[TO DO] Please reproduce all the records exactly while leaving out their pictures.

(Recorded data)
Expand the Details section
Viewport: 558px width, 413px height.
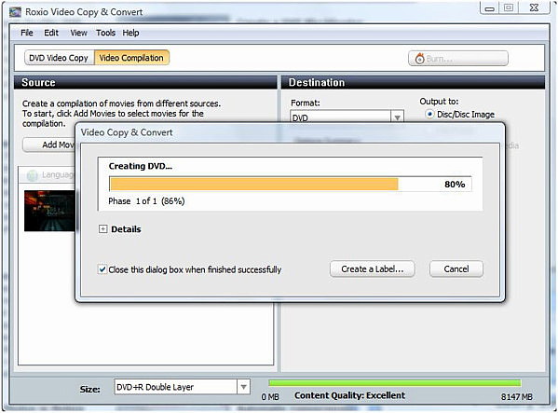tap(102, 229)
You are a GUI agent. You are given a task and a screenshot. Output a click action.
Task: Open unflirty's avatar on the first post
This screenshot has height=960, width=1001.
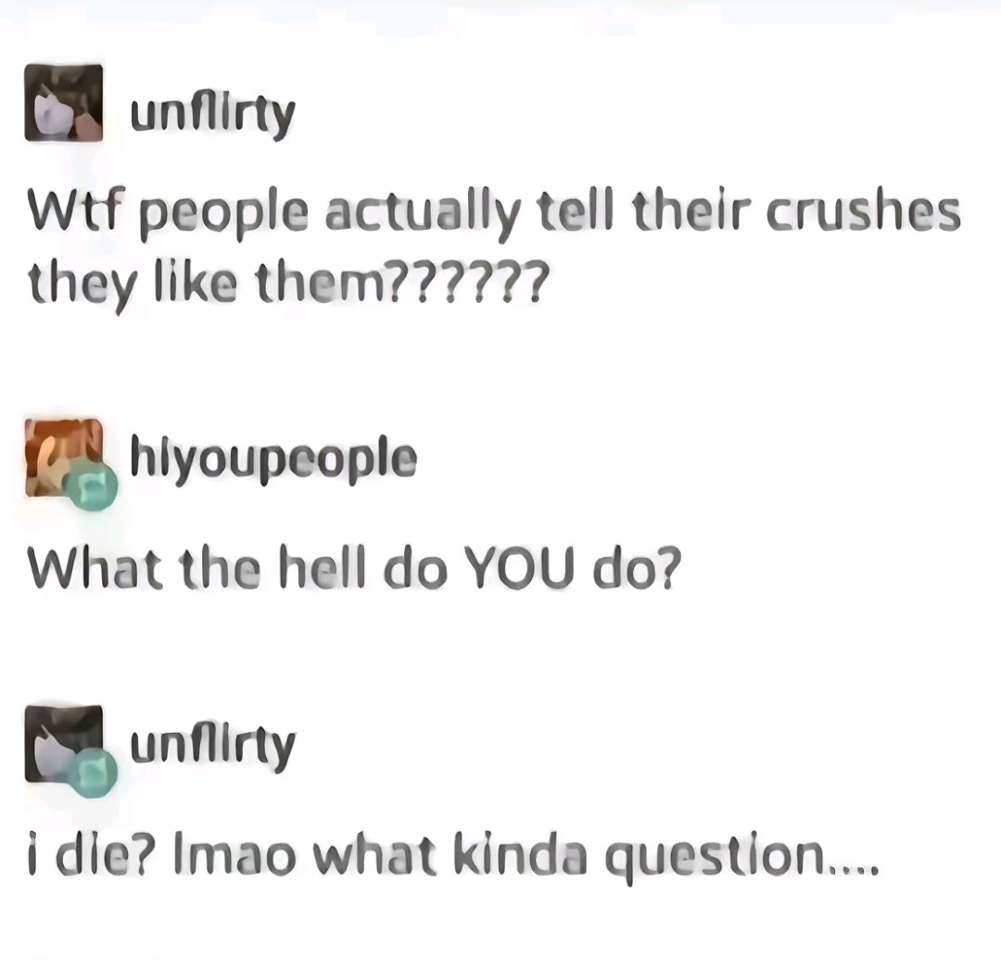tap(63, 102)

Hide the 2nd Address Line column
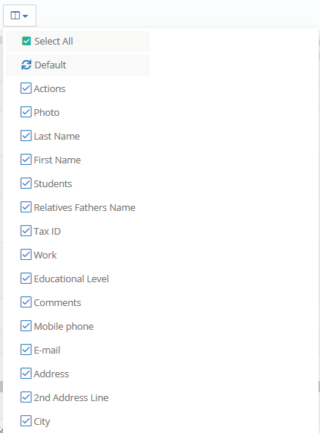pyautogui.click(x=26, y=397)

[WRITTEN SOLUTION]
Expand the Details section
Viewport: 558px width, 413px height.
tap(102, 229)
You are a GUI agent. You are given a task and a screenshot. Output a click action.
Task: Open unflirty's avatar on the first post
This screenshot has height=960, width=1001.
tap(63, 102)

Hide the 2nd Address Line column
pyautogui.click(x=26, y=397)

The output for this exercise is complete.